## Backprop history and importance: 

It was a common practice as late as 2016 to write your own backward pass instead of the autograd engine we use to call `loss.backward()`, which is why we will spend this lecture trying to get an intuitive sense of backprop by writing own own code to execute it. 

Essentially we will introduce many __intermediate variables__ to track the flow of gradients a bit like we did in autograd. 

We will also __revert__ to our simple model of neural network with only a __single hidden layer__. 

In [1]:
import torch
import torch.nn.functional as F
import matplotlib.pyplot as plt # for making figures
%matplotlib inline

from aux_files import Linear, Tanh, BatchNorm1d

In [2]:
words = open('names.txt', 'r').read().splitlines()

In [3]:
allchars = sorted(set(''.join(words)))

stoi = {s:i+1 for i,s in enumerate(allchars) }
stoi['.'] = 0

itos = {i:s for s,i in stoi.items()}
vocab_size = len(stoi)

In [4]:
# build the dataset
block_size = 3 # context length: how many characters do we take to predict the next one?

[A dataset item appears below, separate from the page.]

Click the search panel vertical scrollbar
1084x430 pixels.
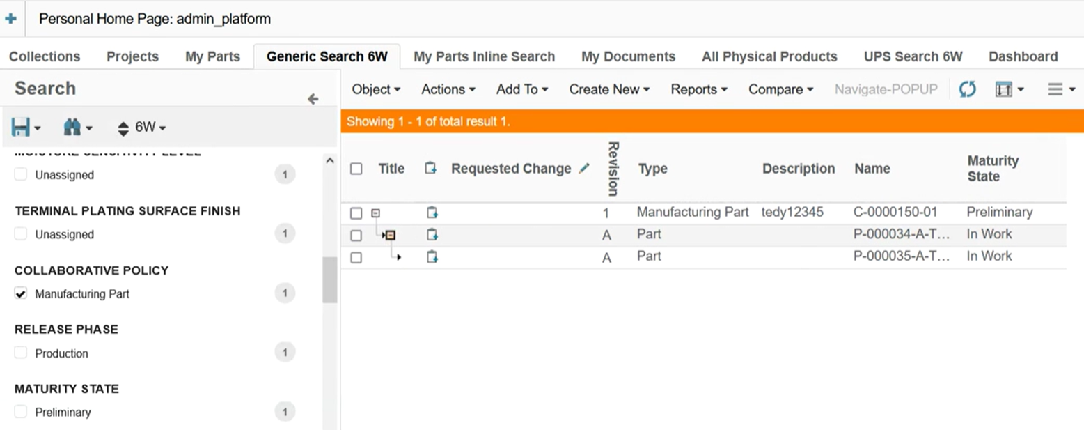(330, 279)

def build_dataset(words):  
  X, Y = [], []
  
  for w in words:
    context = [0] * block_size
    for ch in w + '.':
      ix = stoi[ch]
      X.append(context)
      Y.append(ix)
      context = context[1:] + [ix] # crop and append

  X = torch.tensor(X)
  Y = torch.tensor(Y)
  print(X.shape, Y.shape)
  return X, Y

import random
random.seed(42)
words_shuffled = words[:]  # shallow copy -- to preserve across runs
random.shuffle(words_shuffled)
n1 = int(0.8*len(words_shuffled))
n2 = int(0.9*len(words_shuffled))

Xtr,  Ytr  = build_dataset(words_shuffled[:n1])     # 80%
Xdev, Ydev = build_dataset(words_shuffled[n1:n2])   # 10%
Xte,  Yte  = build_dataset(words_shuffled[n2:])     # 10%

torch.Size([182625, 3]) torch.Size([182625])
torch.Size([22655, 3]) torch.Size([22655])
torch.Size([22866, 3]) torch.Size([22866])


Done with boilerplate init code, now to more concrete stuff. 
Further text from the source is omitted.